« Sarah Bernhardt contre l’hydre »

Belle-Île-en-Mer, été 1906. Un homme est retrouvé mort sur une plage. Sur sa poitrine, gravés au couteau : « À mort les Juifs ». En vacances sur l’île pour y voir Sarah Bernhardt qui rentre d’une tournée triomphale en Amérique, le commissaire Anselme Planchec comprend aussitôt qu’il s’agit d’un crime antisémite.
L’enquête révèle rapidement que la victime voyageait sous un faux nom. Peu après, un second corps est découvert : celui d’un jeune bagnard noyé, dont la mort semble liée à la première. Les crimes s’enchaînent, les habitants de l’île sont en émoi. Avec l’aide du gendarme Le Hénaff, enfant de l’île et ancien collègue de Planchec en Indochine rencontré à Belle-Île par hasard, Planchec tente de faire parler les témoins. Mais à Belle-Île, la peur s’installe, les langues se taisent et les regards se détournent. Une femme de chambre finit par évoquer deux hommes venus du continent, aperçus avec la victime peu avant sa mort.

Pierre Martin

Pierre Martin est historien et docteur en histoire moderne. Il enseigne l’histoire moderne à l’Université de Bretagne Occidentale et est membre du Centre de Recherche Bretonne et Celtique, et de la Société Française d’études écossaises.

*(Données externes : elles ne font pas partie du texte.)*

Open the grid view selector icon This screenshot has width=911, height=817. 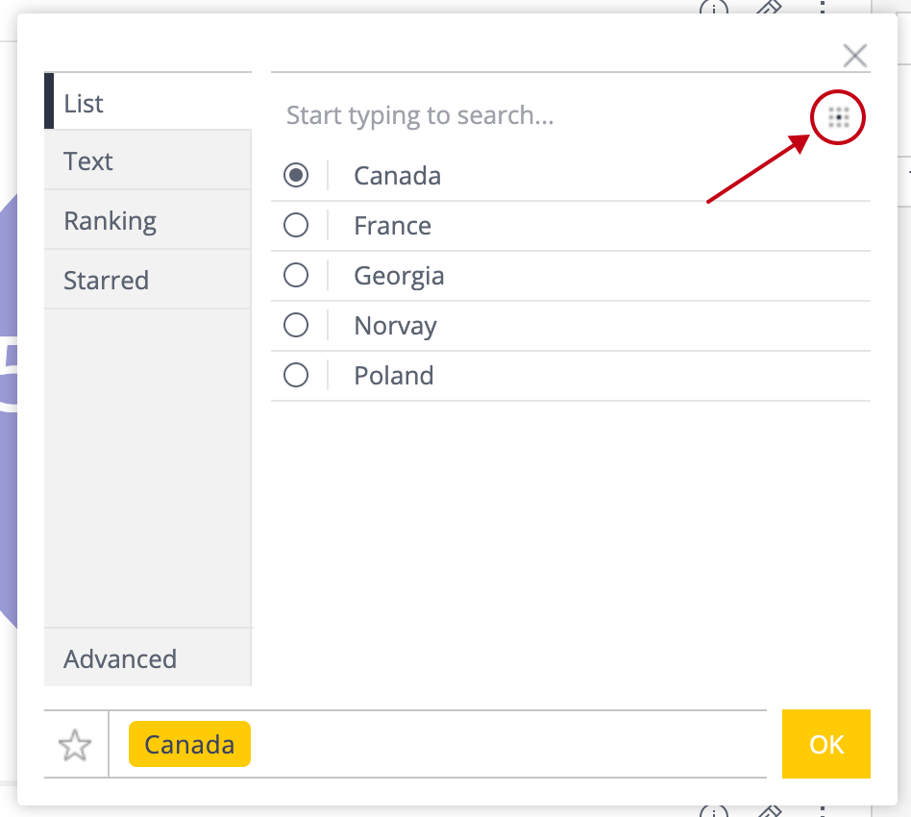pyautogui.click(x=839, y=118)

Il mène des recherches aussi passionnées qu’érudites sur les droits maritimes, l’histoire des estuaires en Bretagne et dans le monde britannique du XVIe au XVIII e siècle.

En dehors de ses écrits universitaires il écrit des romans historiques dont les intrigues se déroulent principalement en Bretagne au XVIIe (Les enquêtes de Jean Nédélec, La Geste éditions).